Seeing how there is no factual answer, I’m putting this in GD.
I have been a teacher since 1996. In that time I have spent:
1 year as a science teacher in an NPS
7 years as a middle school math teacher
2 years as a special ed math teacher
2 years as a high school math coach
This year as a high school math teacher
I have credentials and master’s degrees in both math and special ed.
I am finishing up my dissertation for a EdD in math education and I will be working on my national boards for math, but my passion is in special education and eventually I would like to become university professor. If that doesn’t happen, I will work my way through administration. Having just moved to Phoenix, I could try to go to ASU for a PhD in Special Education. Incidently, my son and girlfriend will be joining me here in a year or two (long story) and so there will be major family commitments before I finish. This is my thought process:
Marketability: With a PhD in SpEd, I could get a university job very easily, but in 5 years I plan on moving to Trinidad, Colo with the closest university 2 hours away.

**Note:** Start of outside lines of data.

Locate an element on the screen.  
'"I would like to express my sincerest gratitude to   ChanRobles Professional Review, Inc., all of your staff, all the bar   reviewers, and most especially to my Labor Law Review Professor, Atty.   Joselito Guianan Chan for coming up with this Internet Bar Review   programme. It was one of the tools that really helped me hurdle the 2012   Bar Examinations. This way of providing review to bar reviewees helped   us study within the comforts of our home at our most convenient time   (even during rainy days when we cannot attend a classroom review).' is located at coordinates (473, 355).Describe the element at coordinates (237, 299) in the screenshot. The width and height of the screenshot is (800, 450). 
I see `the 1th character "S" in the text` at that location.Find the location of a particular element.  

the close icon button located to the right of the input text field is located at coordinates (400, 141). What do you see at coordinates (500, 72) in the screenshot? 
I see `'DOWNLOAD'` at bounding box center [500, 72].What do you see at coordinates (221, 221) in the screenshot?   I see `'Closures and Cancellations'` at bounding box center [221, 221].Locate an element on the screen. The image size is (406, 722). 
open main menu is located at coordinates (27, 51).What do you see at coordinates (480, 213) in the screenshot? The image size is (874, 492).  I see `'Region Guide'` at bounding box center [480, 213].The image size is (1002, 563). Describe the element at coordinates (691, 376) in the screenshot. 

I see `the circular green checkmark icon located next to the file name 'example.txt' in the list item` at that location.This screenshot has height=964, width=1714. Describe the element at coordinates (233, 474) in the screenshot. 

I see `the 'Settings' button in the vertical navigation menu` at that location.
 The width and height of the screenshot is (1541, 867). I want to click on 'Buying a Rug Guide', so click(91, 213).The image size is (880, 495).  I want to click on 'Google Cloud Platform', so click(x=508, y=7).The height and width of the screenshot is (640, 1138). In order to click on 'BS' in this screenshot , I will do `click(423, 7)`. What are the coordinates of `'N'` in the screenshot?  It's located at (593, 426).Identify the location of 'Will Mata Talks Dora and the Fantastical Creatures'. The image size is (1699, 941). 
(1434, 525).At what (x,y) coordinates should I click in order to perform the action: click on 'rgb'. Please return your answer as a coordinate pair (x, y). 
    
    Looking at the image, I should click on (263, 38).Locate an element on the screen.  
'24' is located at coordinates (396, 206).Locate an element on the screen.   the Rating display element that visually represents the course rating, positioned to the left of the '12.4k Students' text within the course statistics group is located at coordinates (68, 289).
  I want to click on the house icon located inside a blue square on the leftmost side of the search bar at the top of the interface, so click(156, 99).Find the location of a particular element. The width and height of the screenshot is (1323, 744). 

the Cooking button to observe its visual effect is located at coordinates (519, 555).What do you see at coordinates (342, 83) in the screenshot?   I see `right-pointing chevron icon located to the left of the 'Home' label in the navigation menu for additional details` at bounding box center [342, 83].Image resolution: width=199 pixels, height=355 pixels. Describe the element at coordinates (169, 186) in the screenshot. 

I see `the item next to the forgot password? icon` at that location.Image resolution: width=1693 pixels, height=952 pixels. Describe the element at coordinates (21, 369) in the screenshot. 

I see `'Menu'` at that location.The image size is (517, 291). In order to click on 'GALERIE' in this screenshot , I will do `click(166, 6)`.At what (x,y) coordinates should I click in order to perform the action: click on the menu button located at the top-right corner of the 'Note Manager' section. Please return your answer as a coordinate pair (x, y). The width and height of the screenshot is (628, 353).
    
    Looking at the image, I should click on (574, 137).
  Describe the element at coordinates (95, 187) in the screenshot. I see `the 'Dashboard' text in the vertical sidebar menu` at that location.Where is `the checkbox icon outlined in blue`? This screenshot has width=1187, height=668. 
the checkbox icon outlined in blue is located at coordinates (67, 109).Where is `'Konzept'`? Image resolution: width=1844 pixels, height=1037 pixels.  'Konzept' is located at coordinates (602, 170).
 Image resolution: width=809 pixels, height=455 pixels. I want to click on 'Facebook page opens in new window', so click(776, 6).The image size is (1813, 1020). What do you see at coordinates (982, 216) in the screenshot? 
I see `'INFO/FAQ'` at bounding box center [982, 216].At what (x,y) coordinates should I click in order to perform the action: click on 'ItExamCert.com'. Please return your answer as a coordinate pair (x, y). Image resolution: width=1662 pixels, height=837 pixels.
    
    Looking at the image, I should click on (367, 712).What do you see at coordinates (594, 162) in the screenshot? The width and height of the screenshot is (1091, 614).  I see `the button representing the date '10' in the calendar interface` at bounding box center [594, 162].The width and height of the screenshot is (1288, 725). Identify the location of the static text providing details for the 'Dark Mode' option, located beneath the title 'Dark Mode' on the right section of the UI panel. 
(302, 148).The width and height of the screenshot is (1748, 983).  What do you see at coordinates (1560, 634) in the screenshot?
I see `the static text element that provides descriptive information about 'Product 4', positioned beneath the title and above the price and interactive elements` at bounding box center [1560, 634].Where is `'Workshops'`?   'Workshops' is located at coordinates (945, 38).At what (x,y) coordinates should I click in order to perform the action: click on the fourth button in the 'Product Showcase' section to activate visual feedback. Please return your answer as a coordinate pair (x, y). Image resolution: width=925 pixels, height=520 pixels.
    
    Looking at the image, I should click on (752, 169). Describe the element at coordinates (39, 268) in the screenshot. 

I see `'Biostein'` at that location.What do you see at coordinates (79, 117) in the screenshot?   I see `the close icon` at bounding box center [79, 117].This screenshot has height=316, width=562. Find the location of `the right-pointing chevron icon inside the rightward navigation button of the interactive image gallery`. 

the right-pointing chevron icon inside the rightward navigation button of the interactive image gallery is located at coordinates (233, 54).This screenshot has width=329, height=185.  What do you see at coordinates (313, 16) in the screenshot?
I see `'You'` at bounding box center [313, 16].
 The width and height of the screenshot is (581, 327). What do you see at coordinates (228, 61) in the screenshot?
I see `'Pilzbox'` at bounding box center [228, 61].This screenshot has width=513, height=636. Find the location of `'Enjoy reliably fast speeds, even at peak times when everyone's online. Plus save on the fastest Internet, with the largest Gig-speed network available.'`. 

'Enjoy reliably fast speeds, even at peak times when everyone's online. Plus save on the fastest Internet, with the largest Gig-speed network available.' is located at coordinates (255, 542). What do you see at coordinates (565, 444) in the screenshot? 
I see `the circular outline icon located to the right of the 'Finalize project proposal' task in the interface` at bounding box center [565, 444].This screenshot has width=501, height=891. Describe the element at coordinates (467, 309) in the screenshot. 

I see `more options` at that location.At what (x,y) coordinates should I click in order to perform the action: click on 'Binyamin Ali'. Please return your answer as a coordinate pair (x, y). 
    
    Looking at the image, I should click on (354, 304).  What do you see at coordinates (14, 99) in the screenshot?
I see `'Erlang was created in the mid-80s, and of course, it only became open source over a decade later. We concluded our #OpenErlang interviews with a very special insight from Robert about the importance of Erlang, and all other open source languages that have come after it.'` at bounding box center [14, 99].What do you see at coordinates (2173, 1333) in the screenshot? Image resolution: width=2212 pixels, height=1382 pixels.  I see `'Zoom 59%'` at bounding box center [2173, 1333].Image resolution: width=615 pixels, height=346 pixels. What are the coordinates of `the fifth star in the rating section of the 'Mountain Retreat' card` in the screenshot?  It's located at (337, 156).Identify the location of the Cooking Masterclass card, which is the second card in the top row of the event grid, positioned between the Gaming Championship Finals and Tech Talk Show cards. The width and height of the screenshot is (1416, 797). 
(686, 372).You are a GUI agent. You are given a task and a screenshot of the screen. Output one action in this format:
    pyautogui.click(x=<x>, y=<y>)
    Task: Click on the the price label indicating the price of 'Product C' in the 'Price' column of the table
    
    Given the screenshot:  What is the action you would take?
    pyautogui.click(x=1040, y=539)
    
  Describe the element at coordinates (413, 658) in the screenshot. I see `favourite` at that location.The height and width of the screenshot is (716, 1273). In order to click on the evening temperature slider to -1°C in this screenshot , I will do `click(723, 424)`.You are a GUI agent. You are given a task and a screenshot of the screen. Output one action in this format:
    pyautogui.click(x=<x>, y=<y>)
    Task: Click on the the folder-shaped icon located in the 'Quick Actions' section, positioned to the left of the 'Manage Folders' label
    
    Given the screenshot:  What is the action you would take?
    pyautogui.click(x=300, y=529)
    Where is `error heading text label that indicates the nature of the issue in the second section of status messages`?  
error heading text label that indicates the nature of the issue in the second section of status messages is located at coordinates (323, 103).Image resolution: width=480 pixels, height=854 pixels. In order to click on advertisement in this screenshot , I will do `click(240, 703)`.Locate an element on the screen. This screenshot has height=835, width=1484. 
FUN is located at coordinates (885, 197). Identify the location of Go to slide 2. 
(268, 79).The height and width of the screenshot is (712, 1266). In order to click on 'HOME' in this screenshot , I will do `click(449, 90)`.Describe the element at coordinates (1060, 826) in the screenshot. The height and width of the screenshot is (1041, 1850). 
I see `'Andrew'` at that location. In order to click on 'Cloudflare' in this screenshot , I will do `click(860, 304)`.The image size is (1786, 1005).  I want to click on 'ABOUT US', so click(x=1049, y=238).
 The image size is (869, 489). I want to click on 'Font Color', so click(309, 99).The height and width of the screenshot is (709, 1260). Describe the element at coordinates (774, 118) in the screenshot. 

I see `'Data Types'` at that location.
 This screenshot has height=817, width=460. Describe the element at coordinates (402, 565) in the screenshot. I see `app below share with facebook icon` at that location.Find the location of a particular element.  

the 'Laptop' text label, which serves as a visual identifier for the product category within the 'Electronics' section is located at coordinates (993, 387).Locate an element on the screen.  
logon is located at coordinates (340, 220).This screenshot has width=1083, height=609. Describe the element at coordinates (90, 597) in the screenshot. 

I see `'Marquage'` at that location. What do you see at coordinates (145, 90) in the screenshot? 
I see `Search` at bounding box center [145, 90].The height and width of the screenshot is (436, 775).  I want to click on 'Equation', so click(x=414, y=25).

Personal Growth: I would love to be a professional student and education is very important to me. Let’s face it, adding some more postnomials to become Saint Cad, Ed.D., Ph.D., NBCT would be pretty damned impressive . . . but is it worth the time and money? The intangible in this is by not getting a doctorate, I feel like my education is somehow incomplete. I don’t think I could do a Ph.D in mathematics otherwise I’d be going after that as well. Add to this the idea that if I get nat. boards in math but want to go into special ed, I feel I should do my boards in SpEd as well.
Career path: Yes SpEd teachers/administrators are in demand but so are math teachers. Since I became qualified to teach SpEd, I seem to be dragged back into math. Is fate telling me that this is where I should be? How much of an advantage would a doctorate in SpEd be in the high school teaching/administration beyond what I have now? If I have a doctorate in math ed but not special ed, is my background too tilted towards math to ever get back into special ed?
With the wide range of dopers, I’m hoping someone can offer some outside perspective on this. My co-workers are no help. The math people think I should concentrate on math, the SpEd people think I should make the change, and everyone else says “Why the hell do you want to go back to school?”